Records excerpted from a collection
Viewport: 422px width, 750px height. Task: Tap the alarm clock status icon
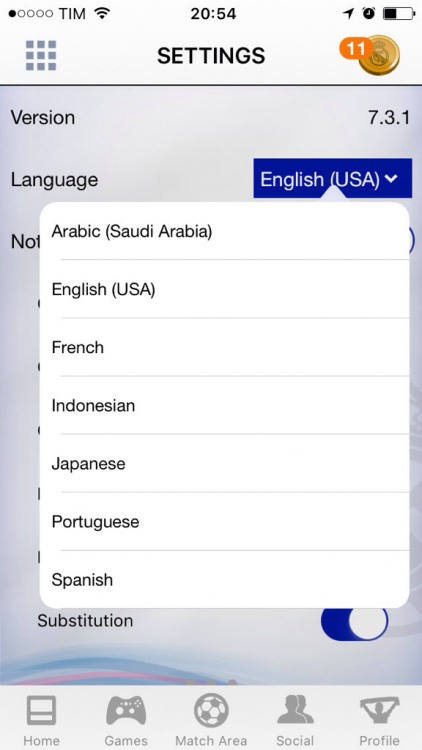click(x=369, y=13)
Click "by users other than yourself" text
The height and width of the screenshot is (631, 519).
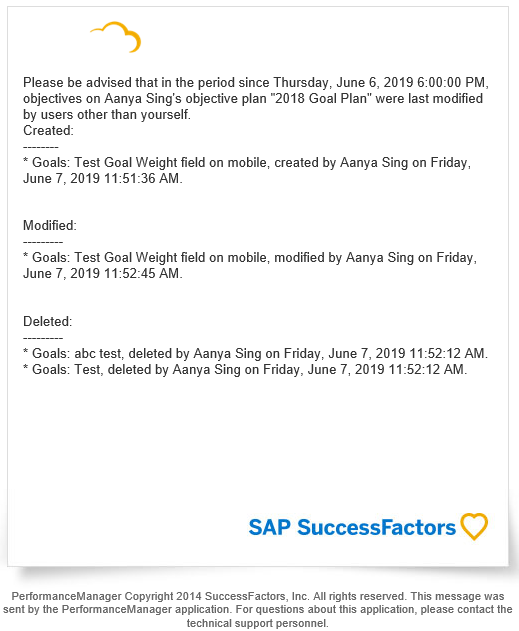[x=106, y=115]
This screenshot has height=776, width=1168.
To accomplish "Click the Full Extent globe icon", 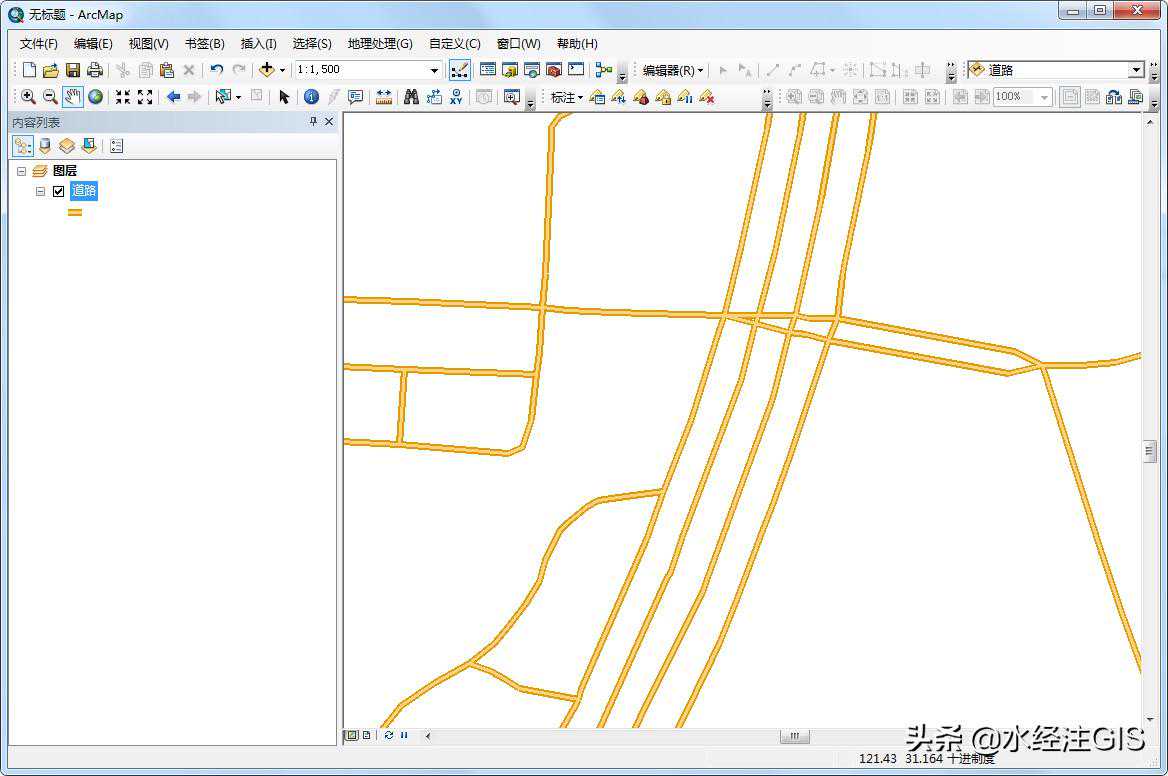I will click(95, 97).
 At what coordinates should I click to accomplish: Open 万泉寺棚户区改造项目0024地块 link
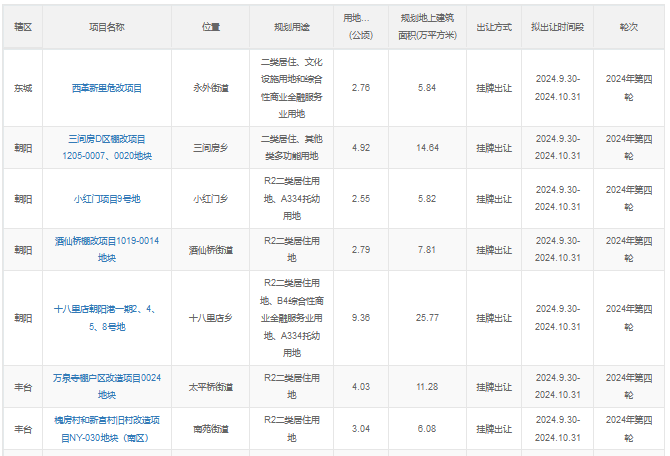tap(106, 386)
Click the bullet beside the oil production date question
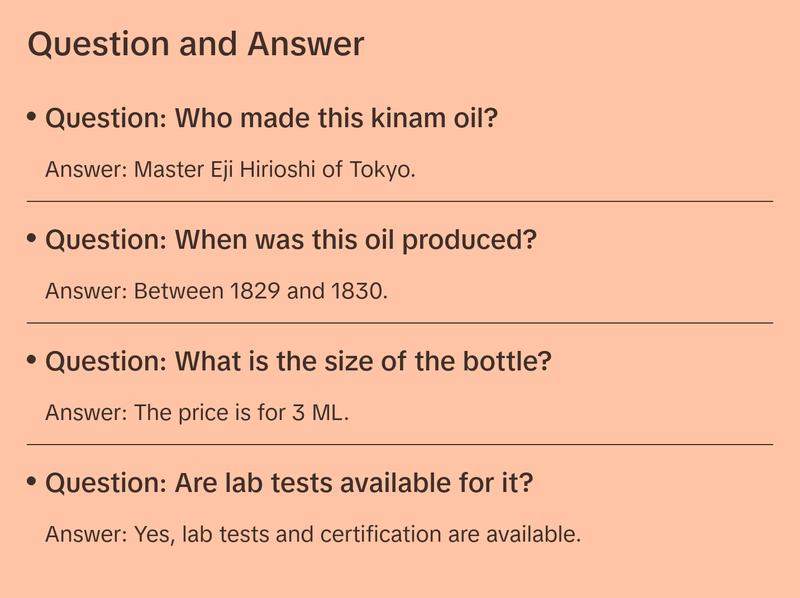800x598 pixels. pos(32,240)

__WHAT TO PRODUCE__: An exact copy is required of the lines from the start of the records above through the line with "This screenshot has height=776, width=1168.", and only those, without any pictures.

__EXPECTED ANSWER__:
Viewport: 422px width, 750px height. Task: Tap the alarm clock status icon
click(x=369, y=13)
Click "by users other than yourself" text
The height and width of the screenshot is (631, 519).
[x=106, y=115]
This screenshot has height=776, width=1168.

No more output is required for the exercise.